If the Pioneer Club had really met in this place and really did what they were purported to have done, there might just be evidence of some kind, physical evidence that Ludwig could gather and bring back to campus with him. A discarded bottle. A scrap of clothing. An inscription on a tree or rock. He started walking the perimeter of the clearing, staying on the inside of the circle of rocks, pausing every now and then to examine the ground more closely. It took only a few minutes for him to find a series of shoeprints and scuff marks in the dirt. They were faint, somewhat erased by wind and time, but by his estimation, they had to have been placed there recently. It had been an unusually dry fall so far, with rainfall amounts running several inches below normal, and that fact coupled with the thick canopy of trees overhead might have allowed the prints and marks to remain behind some time after they were created.
But their very presence begged the question: Who had been out there, scuffling in the clearing? The clearing sat too far from the road to chalk it up to the activities of horny teenagers looking for a secluded place to fool around. And the struggle looked somewhat violent. He saw two different shoe prints, one large like a man's and one small like a woman's, and the larger shoes had dug deep troughs in the earth as though it were digging for something or pushing hard against the ground. The shoeprints overlapped a lot, and there was also what appeared to be the outlines of bodies, wide, round spaces in the ground like a human butt had wriggled and squirmed on that space. It did look like someone had been fucking there.
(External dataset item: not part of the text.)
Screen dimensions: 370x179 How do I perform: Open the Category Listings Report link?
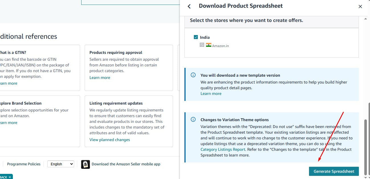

His eyes continued to scan the ground, and he saw another, fainter disturbance. This one looked older and was in an almost perfectly rectangular shape, as though someone had carefully dug a hole and buried something there, something very much like...a human body?
He blinked his eyes a couple of times to be certain he wasn't imaging the shape, wasn't again trying to make the data fit the hypothesis instead of the other way around. He moved closer to the spot, crouching a little and risking his back in order to see better. But he couldn't ignore the shape in the dirt, the neat outline in the ground that looked different from everything else around it.
It was a grave. A recently dug grave.
Ludwig tried to swallow, but it felt as though his mouth had been stuffed with cotton. If he had any doubts before, they were erased. This is where The Pioneer Club had met years ago. And someone was still using it for the same purposes.
CHAPTER TWENTY-FIVE
The girl had eventually calmed down, and they settled into a sort of routine.
Thankfully, Roger thought. He missed the routine he'd had with the last girl, the lazy days of hanging around the house and fetching the groceries so she could cook his meals. The new girl wasn't much of a cook, and half the time, Roger had to tell her what to do, even with something as basic as making spaghetti or tuna salad. But she tried, that was for sure, as long as Roger watched her and made sure there were no sharp knives within her reach. He had locked all of those in the storage shed out back, hoping that one day soon the girl would calm down even more, and he could bring them back so they could live like regular people. Because that's what he wanted them to be. Regular people.
She still hadn't touched the laundry or done any cleaning. Roger asked her almost every day, and when he did the girl looked at him with hate in her eyes. Staring daggers, as his mother used to say.
If looks could kill, you'd be a dead man.
That's the way the girl liked to look at him. The girl made Roger nervous anyway, but when she looked at him like that, he grew really unsettled.
So he kept a close and careful eye on her.
He kept her tied up most of the time. At night, without question. Roger slept deep—like a felled log, his dad told him—so he needed to tie her up then. He used the same rope he had used the day he met her on the road with the story about the dog being hit by the car. At night, he tied her hands and her feet, then looped the extra rope around the metal bed frame and kept the girl right next to him through the night. If she needed to go to the bathroom, she nudged him in the side until he woke up, then he went through the slow process of untying her, while the girl cursed him and told him to hurry up. She called him a "fucking retard" one night when he couldn't get the ropes undone fast enough, and he hit her in the face with the back of his hand. Roger felt bad, but she didn't call him that name any more after that.